Her hockey influence is evident in her choice of heroes, as she regards former Pittsburgh Penguin Mario Lemieux as her main sports influence.
“People say it’s so weird that he’s my favorite hockey player,” Hegland said. “It’s been four years since I’ve played competitively, and now I’m coming back and how he came back from Hodgkin’s disease — it’s kind of neat.”
With the goals of hockey down the road, Hegland focuses on the more immediate objectives she wants to reach on the softball diamond.
As a sophomore, she was part of a team that finished 44-18, captured second-place in the Big Ten and advanced to the NCAA tournament.
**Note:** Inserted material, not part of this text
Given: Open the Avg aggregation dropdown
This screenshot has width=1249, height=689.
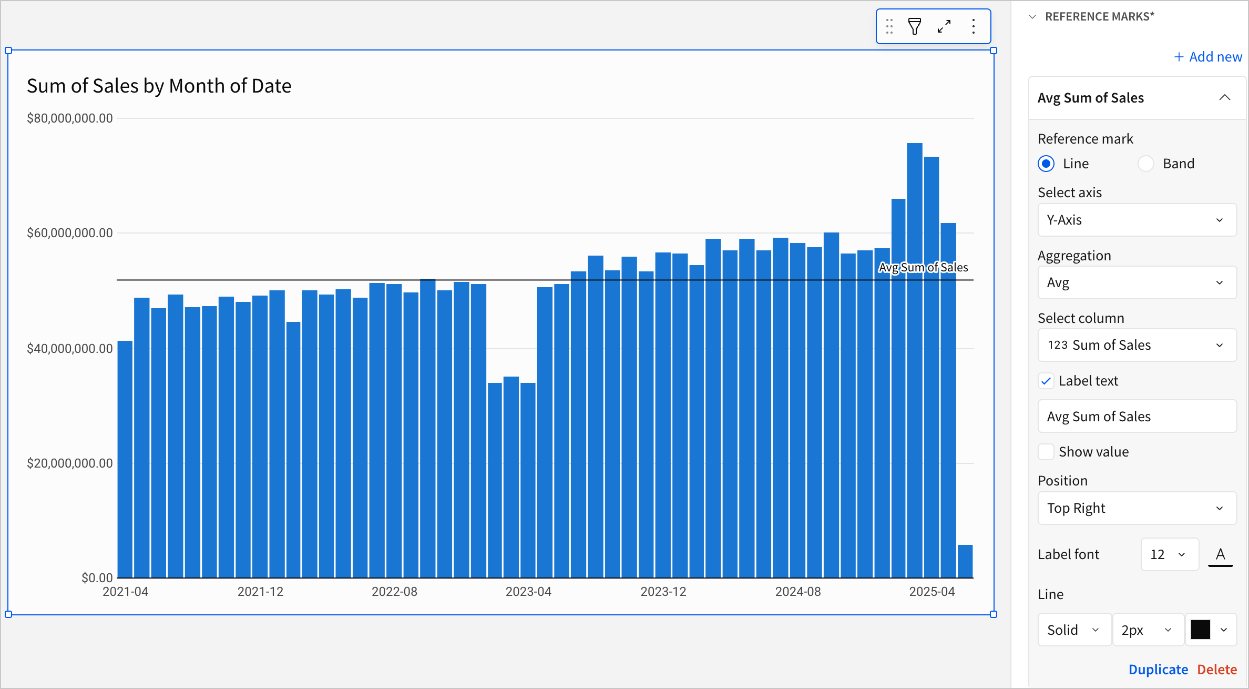Looking at the screenshot, I should (x=1137, y=283).
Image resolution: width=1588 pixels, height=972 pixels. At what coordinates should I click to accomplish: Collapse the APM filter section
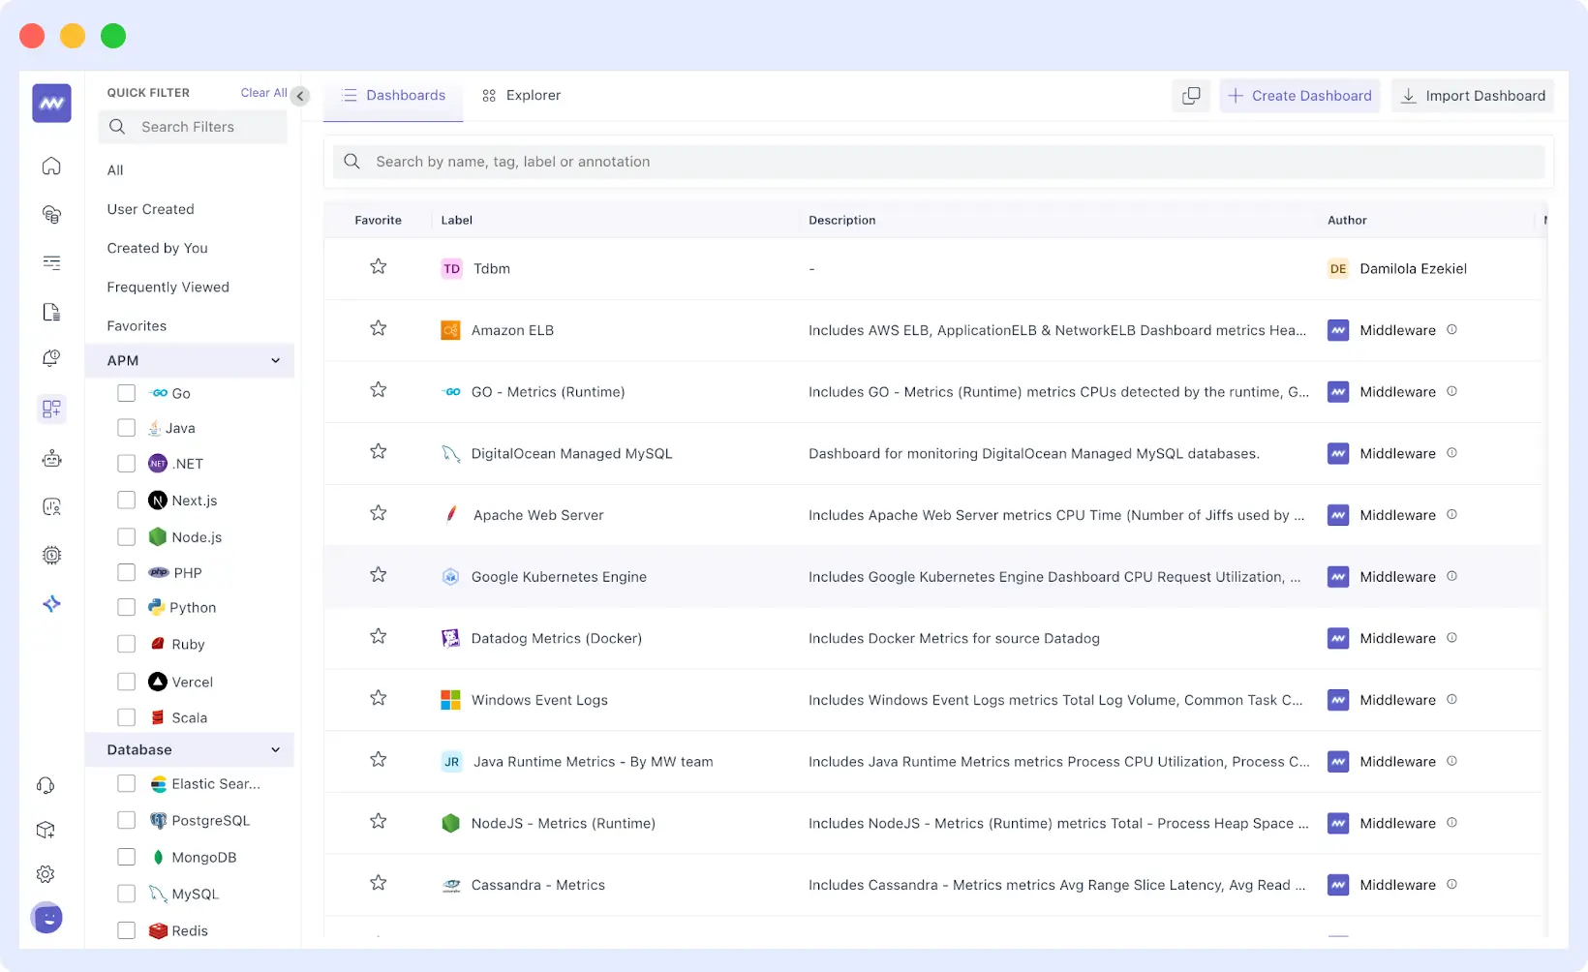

And with a large nucleus returning for the ’97 season, the hopes of a return trip to the NCAAs were high for Hegland and her teammates. But the team had a rough final two weeks of the regular season and failed to make it to the Big Ten Tournament, finishing 37-19 overall.
Expectedly, the highly competitive Hegland was not thrilled with the team’s failure to advance to the post-season.
“Last year we had to stay home. None of us expected it to be over, but it was just like — blah. But that won’t happen again,” she guaranteed.
The diverse Hegland has played every position for the Gophers, except pitcher. And she hopes to convince head coach Lisa Bernstein-O’Brien to let her pitch.
“I keep bugging Coach B,” she said. “I’m like, ‘Just one pitch, Coach,’ and she just kind of smiles and turns the other way.”
Bernstein-O’Brien has taken a wait-and-see attitude toward the pitching proposal, adding that team goals are more important than a personal achievement like that.
Hegland knows that, and would much rather be remembered for making it to the College World Series than be known for playing all nine positions.
Her team-first mentality trickles down through the entire team. Consequently, the relationship between the coaches and the players is great.
Perhaps the biggest indicator of the way the players and coaches get along is by the various “van jokes” when the team is on the road. The same people are usually in each of the two vans, which often leads to tomfoolery.
Hegland and her cohorts have pulled the seats out of the other van, thrown dead fish in the other van and had their van Saran-Wrapped. But the coup de grace was a prank that left the Hegland crew on the receiving end.
“They put some kind of cheese — it was the worst smelling cheese — on the engine block, and it started blowing in and we were sick from the stink,” Hegland said.
While she was unsure of the kind of cheese that created the stench, it’s obvious what type of cheese her torn-up elbow resembles: Swiss. A recent skin-mulching dive into second base left her with a four-inch scrape.
But that’s the way she wants it.
“It means you’re playing hard,” Hegland said. “If you’re not dirty and you’re not scraped up, you’re not doing it right.”